Fibreoptic endoscopy showed the resolution of the previously observed vocal fold abnormalities. The effect lasted approximately three months (about 94 days). Once the BTX effect wore off, the patient required further injections, which resulted in subsequent improvement.
The same doses and injection sites used in the initial treatment were maintained for the re-injection session: 3.5 units of incobotulinumtoxinA per side, bilaterally, into the TA muscles; 3.5 units per side, bilaterally, into the mylohyoid muscles; and 3.5 units per side, bilaterally, into the digastric muscles (total dose: 21 units). This was administered under electromyographic guidance using the same dilution (200 µL) as the initial injection. This decision was based on the satisfactory clinical response and acceptable adverse effect profile observed after the first treatment. Subsequent injections were planned at approximately three-monthly intervals, consistent with the observed duration of the therapeutic effect.

3. Discussion

LABD is a peculiar form of respiratory disorder caused by laryngeal dystonia. This condition is considered quite rare [2,8,15]. In a study evaluating patients with different subtypes of laryngeal dystonia, only 3 out of 320 participants had LABD [2]. Klap et al. described a group of 55 SD patients treated with BTX, of whom 48 had SD, and 7 had laryngeal breathing dystonia associated with TA muscle hyperactivity [15]. These authors considered laryngeal breathing dystonia a form of laryngeal dystonia distinct from the adductor and abductor forms [2,15]. The clinical and neurophysiological findings indicated a complex laryngeal movement disorder involving inappropriate respiratory-related laryngeal muscle activation. Although there was some overlap with inducible laryngeal obstruction, the persistence of symptoms, the abnormal muscle recruitment pattern associated with them, and the response to targeted botulinum toxin treatment all supported the presence of a dystonic component with an effect duration of 6–26 weeks [7,8].

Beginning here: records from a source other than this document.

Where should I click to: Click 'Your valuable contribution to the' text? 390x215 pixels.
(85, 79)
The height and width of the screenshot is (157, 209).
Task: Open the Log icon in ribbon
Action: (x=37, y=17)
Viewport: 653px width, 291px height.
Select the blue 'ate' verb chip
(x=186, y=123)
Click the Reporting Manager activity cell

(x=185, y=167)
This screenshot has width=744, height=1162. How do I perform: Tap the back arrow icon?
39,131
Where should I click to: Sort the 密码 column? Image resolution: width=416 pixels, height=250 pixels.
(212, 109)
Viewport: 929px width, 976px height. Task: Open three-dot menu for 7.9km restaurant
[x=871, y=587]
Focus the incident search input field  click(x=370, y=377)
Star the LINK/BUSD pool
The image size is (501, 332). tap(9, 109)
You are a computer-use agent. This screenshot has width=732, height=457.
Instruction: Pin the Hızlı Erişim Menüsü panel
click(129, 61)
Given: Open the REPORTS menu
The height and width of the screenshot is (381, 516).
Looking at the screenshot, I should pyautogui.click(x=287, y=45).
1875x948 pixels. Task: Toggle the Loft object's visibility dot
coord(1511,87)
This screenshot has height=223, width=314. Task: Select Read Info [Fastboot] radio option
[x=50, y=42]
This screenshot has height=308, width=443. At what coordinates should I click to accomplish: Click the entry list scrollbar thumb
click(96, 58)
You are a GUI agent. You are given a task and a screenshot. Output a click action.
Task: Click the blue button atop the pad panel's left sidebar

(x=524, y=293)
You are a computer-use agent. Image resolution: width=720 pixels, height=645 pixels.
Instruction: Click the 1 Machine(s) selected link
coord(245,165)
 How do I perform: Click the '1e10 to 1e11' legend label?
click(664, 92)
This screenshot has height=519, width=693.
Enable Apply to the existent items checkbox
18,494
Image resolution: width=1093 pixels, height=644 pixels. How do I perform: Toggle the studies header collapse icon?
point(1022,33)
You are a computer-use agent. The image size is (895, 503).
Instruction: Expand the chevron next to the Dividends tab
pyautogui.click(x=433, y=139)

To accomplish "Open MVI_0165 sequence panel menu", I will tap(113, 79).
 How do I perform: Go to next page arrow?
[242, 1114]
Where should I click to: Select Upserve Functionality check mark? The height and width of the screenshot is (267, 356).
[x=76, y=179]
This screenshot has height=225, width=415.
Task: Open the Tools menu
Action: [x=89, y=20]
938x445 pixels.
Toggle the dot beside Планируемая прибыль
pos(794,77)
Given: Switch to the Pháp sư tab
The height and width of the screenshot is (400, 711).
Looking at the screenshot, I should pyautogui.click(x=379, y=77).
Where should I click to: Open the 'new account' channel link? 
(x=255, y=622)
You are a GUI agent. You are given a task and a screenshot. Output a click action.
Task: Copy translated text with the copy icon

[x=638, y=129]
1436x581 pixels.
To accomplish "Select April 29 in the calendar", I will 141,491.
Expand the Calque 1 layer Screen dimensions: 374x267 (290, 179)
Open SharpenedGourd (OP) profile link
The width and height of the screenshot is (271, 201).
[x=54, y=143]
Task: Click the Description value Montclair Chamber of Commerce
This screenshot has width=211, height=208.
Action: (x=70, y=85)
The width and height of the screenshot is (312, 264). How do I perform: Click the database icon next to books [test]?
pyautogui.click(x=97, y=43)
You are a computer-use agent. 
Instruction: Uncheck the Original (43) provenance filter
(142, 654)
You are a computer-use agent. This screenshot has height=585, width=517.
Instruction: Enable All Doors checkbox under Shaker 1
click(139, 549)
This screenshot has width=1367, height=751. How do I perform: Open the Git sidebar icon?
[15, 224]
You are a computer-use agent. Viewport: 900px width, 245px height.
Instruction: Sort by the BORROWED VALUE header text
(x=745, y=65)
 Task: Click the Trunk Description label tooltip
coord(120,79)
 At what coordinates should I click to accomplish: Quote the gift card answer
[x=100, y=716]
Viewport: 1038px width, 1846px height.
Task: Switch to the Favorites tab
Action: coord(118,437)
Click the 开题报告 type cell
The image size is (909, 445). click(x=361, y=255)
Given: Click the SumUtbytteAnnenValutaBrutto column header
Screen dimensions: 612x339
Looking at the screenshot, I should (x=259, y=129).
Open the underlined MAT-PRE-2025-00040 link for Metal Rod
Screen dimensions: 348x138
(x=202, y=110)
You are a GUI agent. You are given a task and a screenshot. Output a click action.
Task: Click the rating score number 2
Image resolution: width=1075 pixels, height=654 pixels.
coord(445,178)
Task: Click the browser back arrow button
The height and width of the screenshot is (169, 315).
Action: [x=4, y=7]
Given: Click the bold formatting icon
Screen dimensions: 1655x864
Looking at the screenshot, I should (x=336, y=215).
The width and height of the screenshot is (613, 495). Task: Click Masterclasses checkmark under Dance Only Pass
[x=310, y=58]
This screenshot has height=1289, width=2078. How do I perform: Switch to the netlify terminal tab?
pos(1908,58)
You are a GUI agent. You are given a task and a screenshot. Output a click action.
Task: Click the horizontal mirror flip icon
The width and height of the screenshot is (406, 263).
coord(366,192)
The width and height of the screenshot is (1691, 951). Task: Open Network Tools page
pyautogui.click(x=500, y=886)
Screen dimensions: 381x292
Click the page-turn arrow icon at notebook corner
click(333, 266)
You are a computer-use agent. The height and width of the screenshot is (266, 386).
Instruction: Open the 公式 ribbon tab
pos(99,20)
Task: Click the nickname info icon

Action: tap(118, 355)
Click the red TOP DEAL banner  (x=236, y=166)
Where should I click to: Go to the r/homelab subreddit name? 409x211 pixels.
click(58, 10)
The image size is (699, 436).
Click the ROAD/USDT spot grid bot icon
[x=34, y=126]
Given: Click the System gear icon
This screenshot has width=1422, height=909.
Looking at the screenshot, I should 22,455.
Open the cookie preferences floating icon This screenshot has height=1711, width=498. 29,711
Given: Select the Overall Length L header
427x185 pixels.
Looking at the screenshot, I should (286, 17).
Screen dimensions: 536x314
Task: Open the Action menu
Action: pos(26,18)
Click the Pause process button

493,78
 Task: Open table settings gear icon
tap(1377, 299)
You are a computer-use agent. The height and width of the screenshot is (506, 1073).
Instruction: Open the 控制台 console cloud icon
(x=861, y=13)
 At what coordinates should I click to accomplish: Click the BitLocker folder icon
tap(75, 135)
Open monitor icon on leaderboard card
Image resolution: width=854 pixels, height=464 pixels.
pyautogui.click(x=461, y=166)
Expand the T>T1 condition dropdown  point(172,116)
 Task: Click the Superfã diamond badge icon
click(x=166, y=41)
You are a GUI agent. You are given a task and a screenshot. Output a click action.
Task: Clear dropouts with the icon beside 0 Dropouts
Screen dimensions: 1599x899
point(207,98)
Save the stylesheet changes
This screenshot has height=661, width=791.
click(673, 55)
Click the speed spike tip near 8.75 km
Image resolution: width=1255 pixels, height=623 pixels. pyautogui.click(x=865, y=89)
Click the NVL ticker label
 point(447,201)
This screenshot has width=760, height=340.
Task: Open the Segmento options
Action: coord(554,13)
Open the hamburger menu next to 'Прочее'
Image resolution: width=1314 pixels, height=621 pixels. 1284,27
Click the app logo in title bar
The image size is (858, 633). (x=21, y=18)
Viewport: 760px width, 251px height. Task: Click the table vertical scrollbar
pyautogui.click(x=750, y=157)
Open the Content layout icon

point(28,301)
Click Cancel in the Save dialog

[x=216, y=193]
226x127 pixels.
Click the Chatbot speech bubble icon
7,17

Furthermore, like SD, LABD usually presents as an isolated condition and has been considered a focal dystonia with task-specific spasms that are evident on fibreoptic endoscopy and/or EMG only during inspiratory effort. Sometimes, this condition may occur in association with other movement disorders, including cranial dystonia and atypical Parkinsonian syndromes [16,17,18]. However, the association of LABD with hyperactivity of the extra-laryngeal muscles, particularly the pharyngeal ones, has been rarely reported [7]. In a series of three LABD cases, the presence of velum, soft palate, and tongue base spasms during laryngoscopy was reported in one patient, indicating a much more widespread muscle involvement at the supraglottic/pharyngeal level [7]. In these patients, laryngo-pharyngeal spasms were observed only during respiration and did not occur during sleep [7]. Conversely, in the case series reported by Grillone et al., breathing disorders were caused prevalently by involvement at the glottic level with paradoxical vocal fold movements/hyperactivity of the TA muscles, whereas involvement of pharyngeal districts other than the laryngeal ones was not observed [7].
It is important to acknowledge that distinguishing between LABD and ILO, a functional disorder, can be challenging, particularly in cases where botulinum toxin treatment has not been administered or accepted. In Case 1, while the presence of hyperactive TA muscles on EMG is consistent with LABD, it can also be observed in ILO. However, the slowly progressive two-year course, persistence of symptoms at rest (not exclusively triggered by exercise or emotional stimuli) and synchronous involuntary recruitment of the IC muscle during inspiration—a pattern not typically reported in ILO—supported the hypothesis of a dystonic rather than purely functional disorder. However, as this patient refused BTX treatment, it was not possible to definitively demonstrate a dystonic component through treatment response. The clinical and neurophysiological findings suggested a complex form of laryngeal movement disorder characterised by inappropriate respiratory-related laryngeal muscle activation. Although overlap with ILO cannot be completely excluded, the persistence of symptoms, the abnormal muscle recruitment pattern associated with it, and the response to targeted BTX treatment—where applicable—support the presence of a dystonic component.
In the present case series, we report three patients displaying three different phenotypes of idiopathic LABD in whom the typical features of adductor breathing dystonia were associated with extra-laryngeal muscle involvement.
Detailed clinical features, instrumental findings, and BTX treatment for all cases are presented in Table 1.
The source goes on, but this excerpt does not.